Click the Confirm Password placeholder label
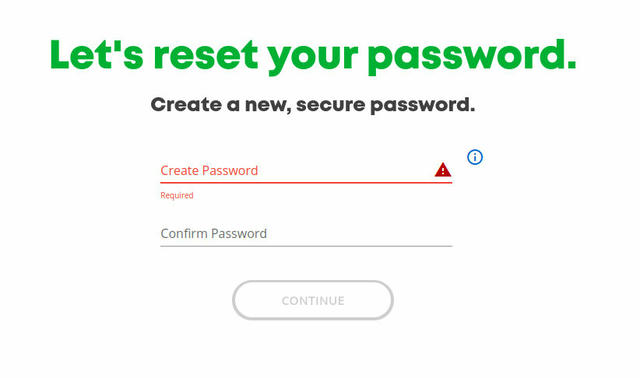(213, 233)
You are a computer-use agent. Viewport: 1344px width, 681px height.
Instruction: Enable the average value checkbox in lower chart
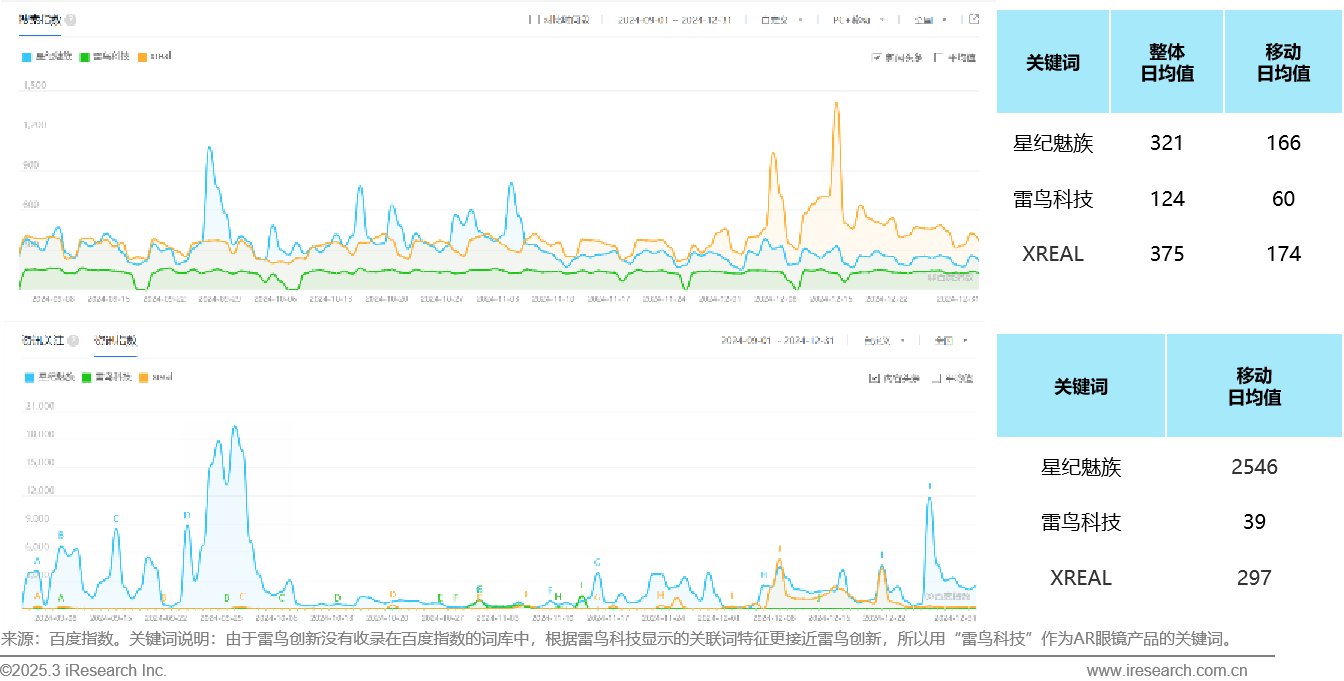[936, 378]

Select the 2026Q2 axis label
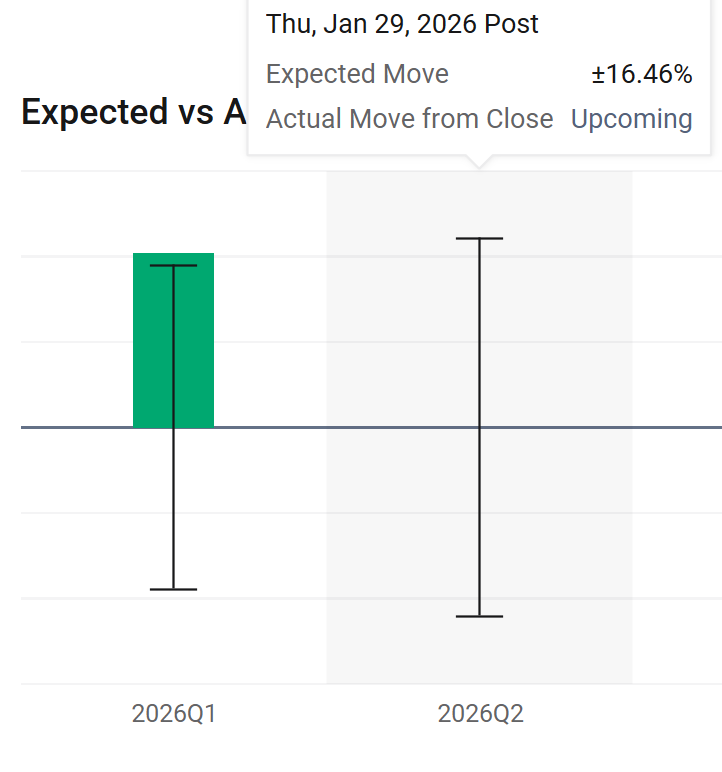[480, 713]
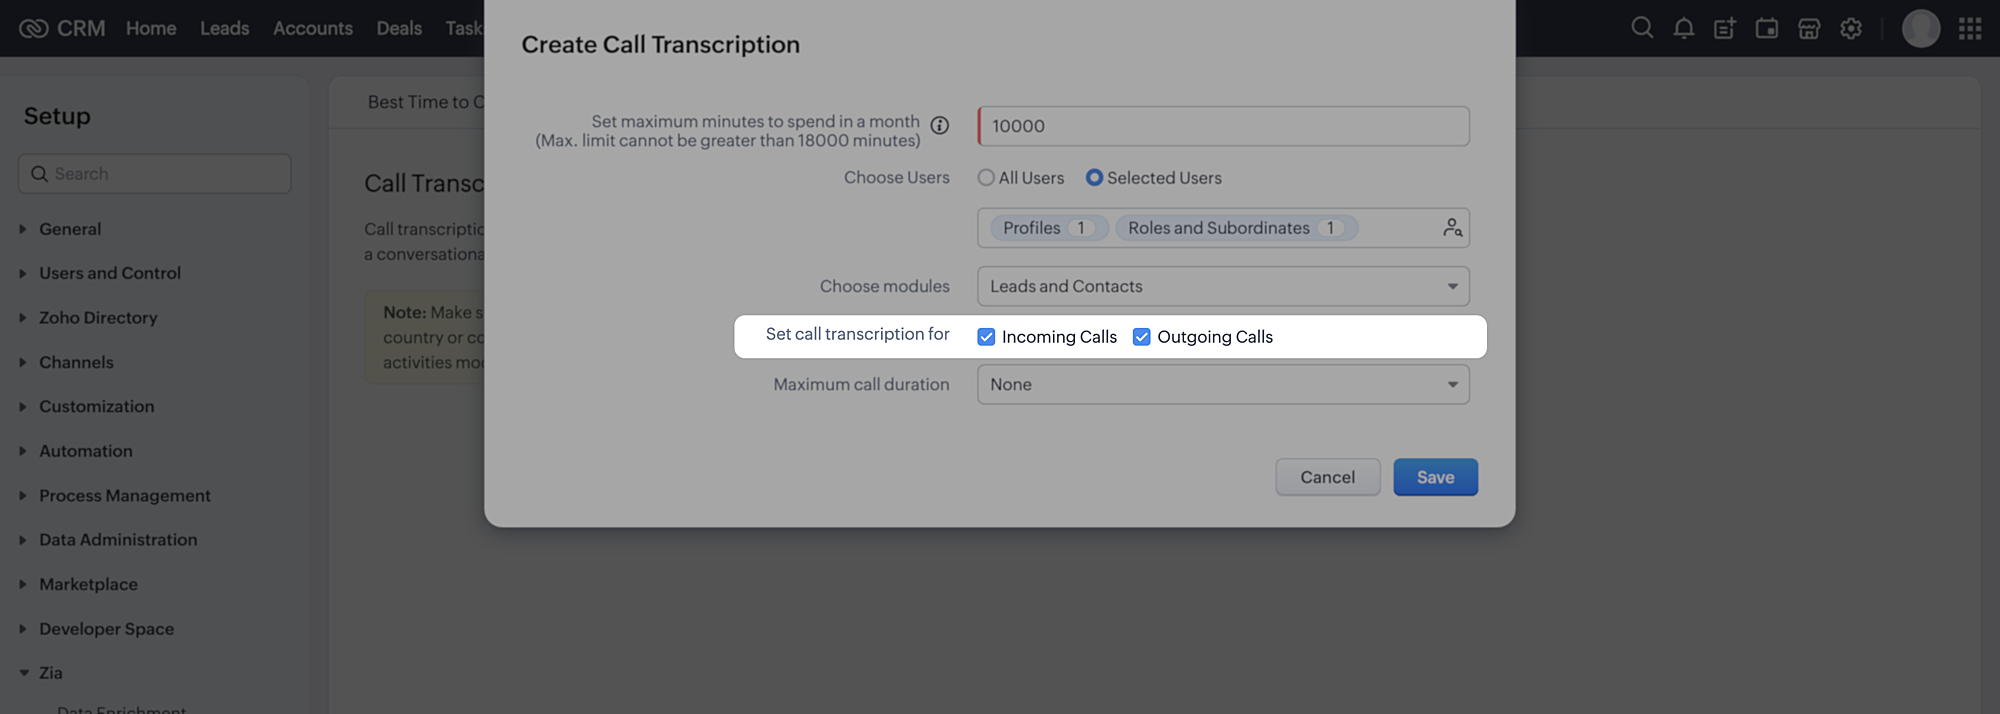Open the Marketplace store icon
Viewport: 2000px width, 714px height.
pyautogui.click(x=1809, y=28)
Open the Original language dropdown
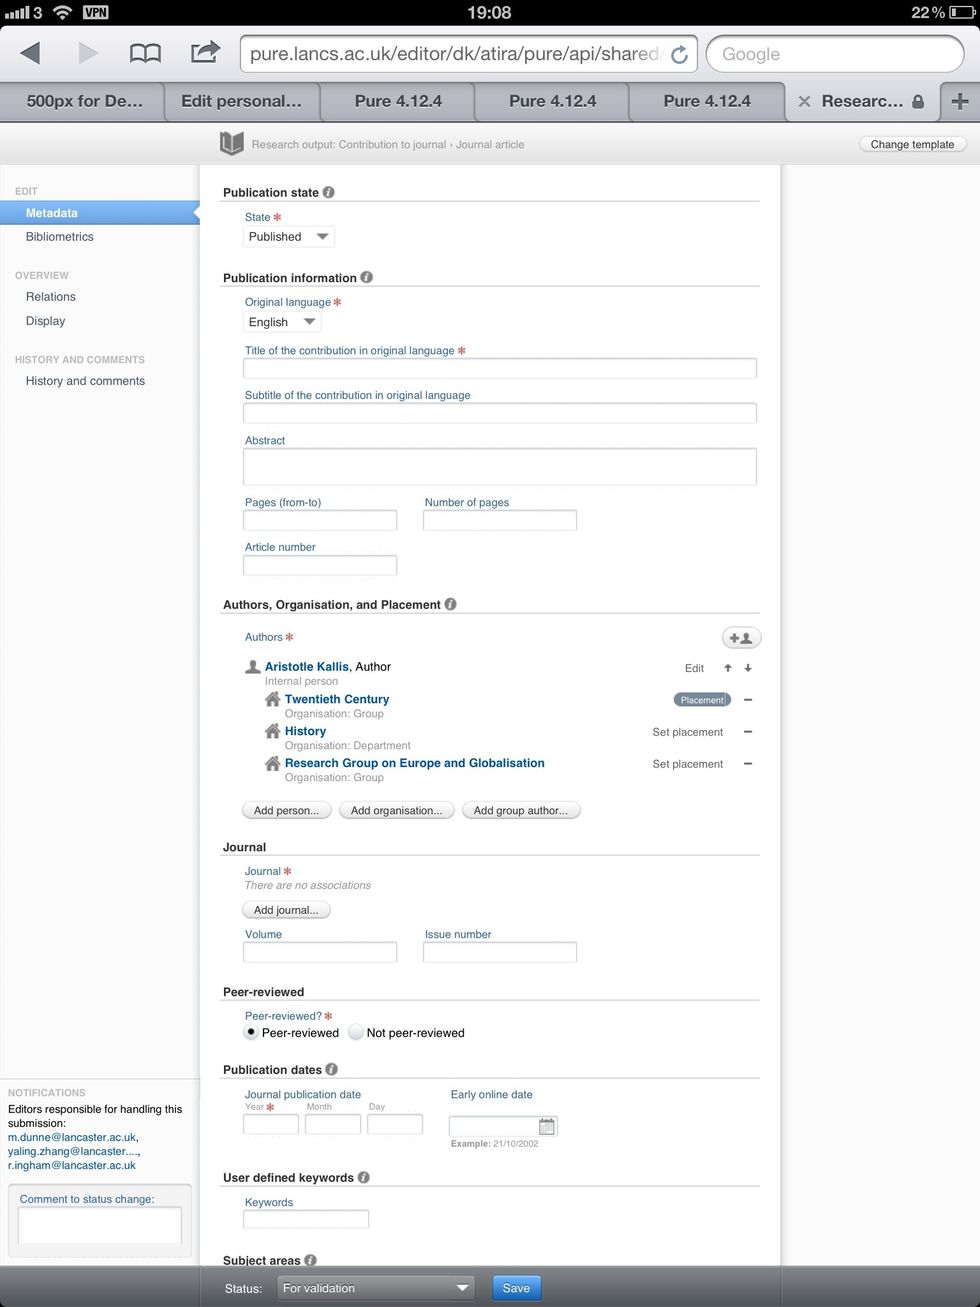Image resolution: width=980 pixels, height=1307 pixels. click(x=281, y=322)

### The task
Reproduce the listing exactly. Do not include its images.

### Output
Click the Confirm Password placeholder label
(213, 233)
You are a computer-use agent. Viewport: 1344px width, 681px height.
Instruction: Enable the average value checkbox in lower chart
[936, 378]

Select the 2026Q2 axis label
[480, 713]
Open the Marketplace store icon
Viewport: 2000px width, 714px height.
pyautogui.click(x=1809, y=28)
Open the Original language dropdown
Image resolution: width=980 pixels, height=1307 pixels. click(x=281, y=322)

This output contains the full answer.